Let $t^{*}$ be the concatenation of all $t_{i}$ in order.
Let $C^{'}$ be the same context as $C$ , but with the value types $t^{*}$ prepended to the $locals$ vector.
Then the frame is valid with frame context $C^{'}$ .

\frac{S ⊢ moduleinst : C (S ⊢ val : t)^{*}}{S ⊢ {locals {val}^{*}, module moduleinst} : (C, locals t^{*})}

Administrative Instructions¶

Typing rules for administrative instructions are specified as follows. In addition to the context $C$ , typing of these instructions is defined under a given store $S$ .

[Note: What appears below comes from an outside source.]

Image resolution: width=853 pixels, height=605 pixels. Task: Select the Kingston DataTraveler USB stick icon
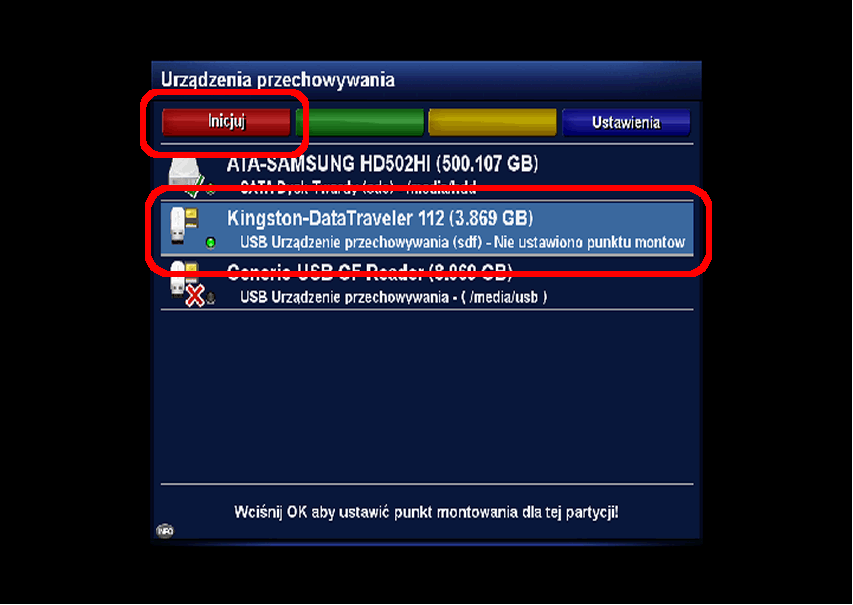tap(183, 225)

To that end, all previous typing judgements $C ⊢ prop$ are generalized to include the store, as in $S; C ⊢ prop$ , by implicitly adding $S$ to all rules – $S$ is never modified by the pre-existing rules, but it is accessed in the extra rules for administrative instructions given below.

$trap$ ¶

The instruction is valid with any valid instruction type of the form $[t_{1}^{*}] \to [t_{2}^{*}]$ .

\frac{C ⊢ [t_{1}^{*}] \to [t_{2}^{*}] ok}{S; C ⊢ trap : [t_{1}^{*}] \to [t_{2}^{*}]}

$val$ ¶

The value $val$ must be valid with value type $t$ .
Then it is valid as an instruction with type $[] \to [t]$ .

\frac{S ⊢ val : t}{S; C ⊢ val : [] \to [t]}

$invoke funcaddr$ ¶

The external function value $func funcaddr$ must be valid with external function type $func {functype}^{'}$ .
Let $[t_{1}^{*}] \to [t_{2}^{*}])$ be the function type $functype$ .
Then the instruction is valid with type $[t_{1}^{*}] \to [t_{2}^{*}]$ .

\frac{S ⊢ func funcaddr : func [t_{1}^{*}] \to [t_{2}^{*}]}{S; C ⊢ invoke funcaddr : [t_{1}^{*}] \to [t_{2}^{*}]}

${label}_{n} {{instr}_{0}^{}} {instr}^{} end$ ¶

The instruction sequence ${instr}_{0}^{*}$ must be valid with some type $[t_{1}^{n}] \to_{x^{*}} [t_{2}^{*}]$ .
Let $C^{'}$ be the same context as $C$ , but with the result type $[t_{1}^{n}]$ prepended to the $labels$ vector.
Under context $C^{'}$ , the instruction sequence ${instr}^{*}$ must be valid with type $[] \to_{{x^{'}}^{*}} [t_{2}^{*}]$ .
Then the compound instruction is valid with type $[] \to [t_{2}^{*}]$ .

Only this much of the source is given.